Gregory Mark Comer (senior) faces charges of attempting to pervert the course of justice and being an accessory after the fact to murder, while his son is charged with being an accessory after the fact to murder.
The charges stem from the death of Lee Rata who was fatally wounded by a group of people, including members of the Mongrel Mob gang, after an argument on Bonnets Rd in Kaitaia on New Year's Eve 2015.
In his final address, Crown solicitor Mike Smith said the evidence pointed to the Comers trying to protect gang members responsible for Mr Rata's death from being caught.
Police were unable to find a helmet and a vest that were crucial to their investigation because the items were spirited out of Northland with the help of the Comers, Mr Smith said.
Mr Smith said the Comers knew there was a major police investigation and of the assault on Mr Rata, even though they had left Kaitaia before it all happened.
He urged the jury to leave prejudices about gangs and sympathy for Mr Rata aside and to apply logic, reason and common sense based on the evidence.
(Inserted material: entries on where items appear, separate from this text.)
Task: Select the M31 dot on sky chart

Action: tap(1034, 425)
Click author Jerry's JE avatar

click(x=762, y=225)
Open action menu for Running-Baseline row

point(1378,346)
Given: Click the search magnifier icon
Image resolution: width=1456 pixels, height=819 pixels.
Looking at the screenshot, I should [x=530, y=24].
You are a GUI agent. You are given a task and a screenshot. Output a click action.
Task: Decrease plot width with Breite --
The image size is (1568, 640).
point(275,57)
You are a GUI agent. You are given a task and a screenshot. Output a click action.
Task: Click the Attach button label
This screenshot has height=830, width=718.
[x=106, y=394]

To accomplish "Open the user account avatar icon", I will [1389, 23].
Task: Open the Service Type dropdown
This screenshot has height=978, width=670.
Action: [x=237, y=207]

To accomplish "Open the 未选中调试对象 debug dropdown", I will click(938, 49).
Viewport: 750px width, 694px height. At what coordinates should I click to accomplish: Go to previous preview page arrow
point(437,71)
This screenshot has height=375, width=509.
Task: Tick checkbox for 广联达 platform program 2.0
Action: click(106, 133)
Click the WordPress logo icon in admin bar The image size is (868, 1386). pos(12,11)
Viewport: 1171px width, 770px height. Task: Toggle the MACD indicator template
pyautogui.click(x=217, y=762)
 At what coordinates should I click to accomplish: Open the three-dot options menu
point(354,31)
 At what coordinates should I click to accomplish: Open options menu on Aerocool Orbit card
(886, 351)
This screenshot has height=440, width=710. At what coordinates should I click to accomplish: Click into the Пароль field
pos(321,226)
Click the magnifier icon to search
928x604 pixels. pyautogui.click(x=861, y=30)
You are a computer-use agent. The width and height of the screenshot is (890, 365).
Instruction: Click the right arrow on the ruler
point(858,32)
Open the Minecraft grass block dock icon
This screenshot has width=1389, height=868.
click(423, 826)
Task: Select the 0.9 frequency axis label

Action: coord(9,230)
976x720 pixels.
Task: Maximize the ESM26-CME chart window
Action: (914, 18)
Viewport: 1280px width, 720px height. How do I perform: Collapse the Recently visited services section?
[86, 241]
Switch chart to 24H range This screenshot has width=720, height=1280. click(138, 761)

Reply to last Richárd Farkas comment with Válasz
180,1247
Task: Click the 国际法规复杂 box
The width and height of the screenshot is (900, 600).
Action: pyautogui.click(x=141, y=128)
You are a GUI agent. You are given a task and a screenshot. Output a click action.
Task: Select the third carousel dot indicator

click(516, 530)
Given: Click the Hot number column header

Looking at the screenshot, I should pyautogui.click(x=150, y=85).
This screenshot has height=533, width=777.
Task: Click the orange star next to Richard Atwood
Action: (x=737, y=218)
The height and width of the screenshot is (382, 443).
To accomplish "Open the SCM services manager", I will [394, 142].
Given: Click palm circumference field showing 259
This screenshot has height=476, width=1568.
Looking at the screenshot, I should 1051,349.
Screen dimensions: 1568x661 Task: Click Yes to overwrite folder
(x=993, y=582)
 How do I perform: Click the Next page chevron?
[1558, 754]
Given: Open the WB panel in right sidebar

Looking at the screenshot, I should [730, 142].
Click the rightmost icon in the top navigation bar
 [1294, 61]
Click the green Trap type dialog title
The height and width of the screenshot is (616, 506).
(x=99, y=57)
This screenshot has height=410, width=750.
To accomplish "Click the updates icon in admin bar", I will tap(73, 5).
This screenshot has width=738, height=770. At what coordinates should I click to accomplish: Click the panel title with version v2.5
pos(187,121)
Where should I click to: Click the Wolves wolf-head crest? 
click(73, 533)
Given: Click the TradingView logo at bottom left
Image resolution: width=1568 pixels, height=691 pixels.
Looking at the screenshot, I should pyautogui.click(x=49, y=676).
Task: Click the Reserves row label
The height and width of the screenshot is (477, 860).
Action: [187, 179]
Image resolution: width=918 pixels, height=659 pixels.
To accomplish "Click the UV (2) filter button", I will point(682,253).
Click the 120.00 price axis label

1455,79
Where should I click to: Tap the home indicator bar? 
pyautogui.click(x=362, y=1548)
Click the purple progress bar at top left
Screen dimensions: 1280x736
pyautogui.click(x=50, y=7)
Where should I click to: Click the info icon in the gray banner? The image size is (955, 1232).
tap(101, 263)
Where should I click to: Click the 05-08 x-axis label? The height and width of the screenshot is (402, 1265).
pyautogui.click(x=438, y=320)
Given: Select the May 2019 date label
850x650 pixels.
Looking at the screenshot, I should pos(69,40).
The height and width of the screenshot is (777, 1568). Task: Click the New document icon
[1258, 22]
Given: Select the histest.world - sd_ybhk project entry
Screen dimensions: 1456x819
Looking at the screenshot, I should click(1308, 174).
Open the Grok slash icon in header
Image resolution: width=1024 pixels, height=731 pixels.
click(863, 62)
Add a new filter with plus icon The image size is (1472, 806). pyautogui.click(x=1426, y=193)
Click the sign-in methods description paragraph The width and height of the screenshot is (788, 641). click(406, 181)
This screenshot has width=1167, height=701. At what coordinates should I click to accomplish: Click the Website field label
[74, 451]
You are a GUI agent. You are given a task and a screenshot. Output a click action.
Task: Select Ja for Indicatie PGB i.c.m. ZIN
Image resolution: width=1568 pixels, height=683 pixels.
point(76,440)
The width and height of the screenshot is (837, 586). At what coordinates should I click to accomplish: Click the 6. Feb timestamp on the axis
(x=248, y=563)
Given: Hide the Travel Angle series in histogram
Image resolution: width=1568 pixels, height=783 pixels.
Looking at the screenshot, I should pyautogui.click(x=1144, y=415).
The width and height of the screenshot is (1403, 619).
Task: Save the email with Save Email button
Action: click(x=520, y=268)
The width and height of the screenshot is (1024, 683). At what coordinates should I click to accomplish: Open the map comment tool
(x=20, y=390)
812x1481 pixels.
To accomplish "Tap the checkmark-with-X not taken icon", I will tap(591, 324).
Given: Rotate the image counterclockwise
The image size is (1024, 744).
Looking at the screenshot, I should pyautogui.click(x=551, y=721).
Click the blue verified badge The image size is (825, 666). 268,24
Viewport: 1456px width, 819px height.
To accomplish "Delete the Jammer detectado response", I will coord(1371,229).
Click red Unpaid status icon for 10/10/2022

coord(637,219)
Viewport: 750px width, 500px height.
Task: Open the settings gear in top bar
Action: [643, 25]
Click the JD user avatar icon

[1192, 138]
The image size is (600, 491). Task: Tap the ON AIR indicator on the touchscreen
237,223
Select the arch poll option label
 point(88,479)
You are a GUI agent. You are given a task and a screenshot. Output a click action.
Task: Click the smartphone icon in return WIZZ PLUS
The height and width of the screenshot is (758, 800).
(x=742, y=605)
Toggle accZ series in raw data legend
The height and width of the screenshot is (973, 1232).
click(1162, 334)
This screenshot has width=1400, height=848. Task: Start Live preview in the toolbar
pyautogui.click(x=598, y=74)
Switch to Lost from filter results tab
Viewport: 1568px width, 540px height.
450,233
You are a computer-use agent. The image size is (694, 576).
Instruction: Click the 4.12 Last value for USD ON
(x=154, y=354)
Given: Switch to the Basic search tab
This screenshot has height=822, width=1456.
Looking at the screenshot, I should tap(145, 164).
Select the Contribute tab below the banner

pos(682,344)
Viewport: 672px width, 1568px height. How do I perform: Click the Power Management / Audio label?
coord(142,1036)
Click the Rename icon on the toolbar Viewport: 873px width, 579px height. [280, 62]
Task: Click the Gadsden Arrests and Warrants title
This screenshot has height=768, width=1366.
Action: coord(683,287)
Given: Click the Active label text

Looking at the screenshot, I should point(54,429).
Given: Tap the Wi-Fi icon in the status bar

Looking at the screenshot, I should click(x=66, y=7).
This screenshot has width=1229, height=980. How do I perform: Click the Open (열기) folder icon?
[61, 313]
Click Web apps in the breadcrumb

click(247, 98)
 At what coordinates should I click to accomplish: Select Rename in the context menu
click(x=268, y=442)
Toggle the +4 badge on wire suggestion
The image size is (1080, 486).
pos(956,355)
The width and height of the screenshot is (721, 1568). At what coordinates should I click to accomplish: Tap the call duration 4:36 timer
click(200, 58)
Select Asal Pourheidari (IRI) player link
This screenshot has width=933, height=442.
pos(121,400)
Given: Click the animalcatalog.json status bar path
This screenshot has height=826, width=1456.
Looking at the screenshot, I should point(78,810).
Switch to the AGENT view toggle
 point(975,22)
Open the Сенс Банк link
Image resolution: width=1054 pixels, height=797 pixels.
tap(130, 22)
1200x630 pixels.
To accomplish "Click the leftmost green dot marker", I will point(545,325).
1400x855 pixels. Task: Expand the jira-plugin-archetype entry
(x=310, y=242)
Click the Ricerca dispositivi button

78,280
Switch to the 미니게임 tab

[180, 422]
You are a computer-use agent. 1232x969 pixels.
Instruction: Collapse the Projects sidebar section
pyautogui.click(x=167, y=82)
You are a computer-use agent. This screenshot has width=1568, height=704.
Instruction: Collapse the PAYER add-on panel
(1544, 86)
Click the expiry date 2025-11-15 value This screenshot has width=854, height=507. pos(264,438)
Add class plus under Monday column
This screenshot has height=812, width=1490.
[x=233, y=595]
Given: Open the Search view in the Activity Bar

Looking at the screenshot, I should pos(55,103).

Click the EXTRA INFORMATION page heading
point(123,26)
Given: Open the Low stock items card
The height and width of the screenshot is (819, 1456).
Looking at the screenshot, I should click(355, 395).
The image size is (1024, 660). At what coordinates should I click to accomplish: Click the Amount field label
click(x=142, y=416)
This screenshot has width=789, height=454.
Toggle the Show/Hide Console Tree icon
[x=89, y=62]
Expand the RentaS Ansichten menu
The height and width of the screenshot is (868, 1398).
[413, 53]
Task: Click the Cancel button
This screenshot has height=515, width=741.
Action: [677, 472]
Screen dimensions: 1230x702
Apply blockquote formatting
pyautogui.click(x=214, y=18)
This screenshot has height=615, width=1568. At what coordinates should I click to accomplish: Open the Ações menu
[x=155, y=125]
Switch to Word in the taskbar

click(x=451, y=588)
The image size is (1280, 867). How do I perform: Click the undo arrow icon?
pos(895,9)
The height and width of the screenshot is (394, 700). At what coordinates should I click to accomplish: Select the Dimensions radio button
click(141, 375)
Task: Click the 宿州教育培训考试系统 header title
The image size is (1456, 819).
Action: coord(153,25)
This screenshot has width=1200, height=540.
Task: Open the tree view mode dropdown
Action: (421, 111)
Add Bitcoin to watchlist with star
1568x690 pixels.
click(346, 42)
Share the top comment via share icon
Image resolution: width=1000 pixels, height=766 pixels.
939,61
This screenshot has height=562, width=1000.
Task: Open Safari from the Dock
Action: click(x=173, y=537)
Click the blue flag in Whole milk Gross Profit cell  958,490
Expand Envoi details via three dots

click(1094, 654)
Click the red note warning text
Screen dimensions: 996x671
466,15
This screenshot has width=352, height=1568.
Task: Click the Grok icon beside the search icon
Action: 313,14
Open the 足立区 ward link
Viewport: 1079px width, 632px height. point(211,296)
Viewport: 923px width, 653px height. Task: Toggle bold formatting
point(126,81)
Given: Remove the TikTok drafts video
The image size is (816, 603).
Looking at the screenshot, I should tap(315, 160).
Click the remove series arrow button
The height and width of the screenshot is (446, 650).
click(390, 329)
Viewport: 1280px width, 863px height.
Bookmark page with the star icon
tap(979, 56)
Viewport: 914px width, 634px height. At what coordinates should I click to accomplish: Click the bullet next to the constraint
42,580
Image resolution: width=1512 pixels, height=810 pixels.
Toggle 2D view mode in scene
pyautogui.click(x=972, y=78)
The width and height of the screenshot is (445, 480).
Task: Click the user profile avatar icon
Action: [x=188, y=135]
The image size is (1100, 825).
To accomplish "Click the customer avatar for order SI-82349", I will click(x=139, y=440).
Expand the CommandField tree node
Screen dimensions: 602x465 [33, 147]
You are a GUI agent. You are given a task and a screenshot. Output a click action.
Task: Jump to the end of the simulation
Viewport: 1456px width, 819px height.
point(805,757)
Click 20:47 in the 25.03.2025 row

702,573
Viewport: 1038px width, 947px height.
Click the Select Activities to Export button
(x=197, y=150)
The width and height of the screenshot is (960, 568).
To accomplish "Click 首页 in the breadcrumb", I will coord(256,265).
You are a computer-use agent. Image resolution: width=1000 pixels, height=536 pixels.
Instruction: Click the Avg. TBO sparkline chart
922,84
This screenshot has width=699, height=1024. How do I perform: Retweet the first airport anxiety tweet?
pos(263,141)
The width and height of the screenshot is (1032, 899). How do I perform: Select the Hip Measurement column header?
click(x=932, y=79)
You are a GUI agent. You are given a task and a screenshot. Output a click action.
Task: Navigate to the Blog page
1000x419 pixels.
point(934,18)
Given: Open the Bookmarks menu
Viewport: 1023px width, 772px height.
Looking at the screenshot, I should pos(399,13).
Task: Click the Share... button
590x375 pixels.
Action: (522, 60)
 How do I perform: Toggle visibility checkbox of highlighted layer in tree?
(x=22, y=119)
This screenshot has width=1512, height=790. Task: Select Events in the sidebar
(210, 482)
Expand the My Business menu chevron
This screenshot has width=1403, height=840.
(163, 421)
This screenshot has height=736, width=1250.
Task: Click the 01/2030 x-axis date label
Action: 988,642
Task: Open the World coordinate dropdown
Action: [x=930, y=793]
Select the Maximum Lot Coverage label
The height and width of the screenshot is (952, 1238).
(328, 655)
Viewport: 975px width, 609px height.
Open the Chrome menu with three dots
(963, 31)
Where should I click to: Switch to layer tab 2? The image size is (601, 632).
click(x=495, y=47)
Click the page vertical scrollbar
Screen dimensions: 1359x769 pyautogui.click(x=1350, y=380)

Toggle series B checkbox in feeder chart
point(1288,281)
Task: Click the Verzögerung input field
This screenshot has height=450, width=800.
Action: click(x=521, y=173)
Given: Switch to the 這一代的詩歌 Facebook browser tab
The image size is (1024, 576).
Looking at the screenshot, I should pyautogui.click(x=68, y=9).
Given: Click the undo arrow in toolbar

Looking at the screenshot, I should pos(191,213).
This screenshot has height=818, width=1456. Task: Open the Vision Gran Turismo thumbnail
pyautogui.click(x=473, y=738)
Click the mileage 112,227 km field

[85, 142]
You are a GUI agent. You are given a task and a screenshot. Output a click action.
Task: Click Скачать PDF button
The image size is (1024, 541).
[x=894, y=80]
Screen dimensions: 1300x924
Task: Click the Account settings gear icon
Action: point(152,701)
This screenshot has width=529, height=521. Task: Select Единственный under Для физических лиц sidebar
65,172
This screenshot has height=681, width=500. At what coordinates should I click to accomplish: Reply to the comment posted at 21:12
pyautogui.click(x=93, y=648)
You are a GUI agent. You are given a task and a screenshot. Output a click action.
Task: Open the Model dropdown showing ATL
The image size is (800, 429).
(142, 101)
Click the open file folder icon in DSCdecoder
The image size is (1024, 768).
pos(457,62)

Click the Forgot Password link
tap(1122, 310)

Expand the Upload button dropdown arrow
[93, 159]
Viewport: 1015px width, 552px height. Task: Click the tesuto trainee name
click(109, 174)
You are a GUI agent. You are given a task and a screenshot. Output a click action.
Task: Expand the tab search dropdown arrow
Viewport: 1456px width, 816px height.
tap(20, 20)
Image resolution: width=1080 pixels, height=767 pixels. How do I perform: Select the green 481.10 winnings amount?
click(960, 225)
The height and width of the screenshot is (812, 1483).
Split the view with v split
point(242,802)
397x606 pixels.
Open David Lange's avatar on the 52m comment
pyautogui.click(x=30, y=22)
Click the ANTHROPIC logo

Defence lawyer Wayne McKean said there was no evidence his client Gregory Mark Comer was given the helmet and vest.
Comer Senior was arrested in Moerewa for receiving or stealing an Audi and spoken to at the Kerikeri police station for one hour and 40 minutes, he said.
However, he said there was no mention in his formal witness statement about his client trying to pervert the course of justice.
Justice Paul Davison will sum up the case to the jury on Monday morning and the jury is expected to retire before lunch.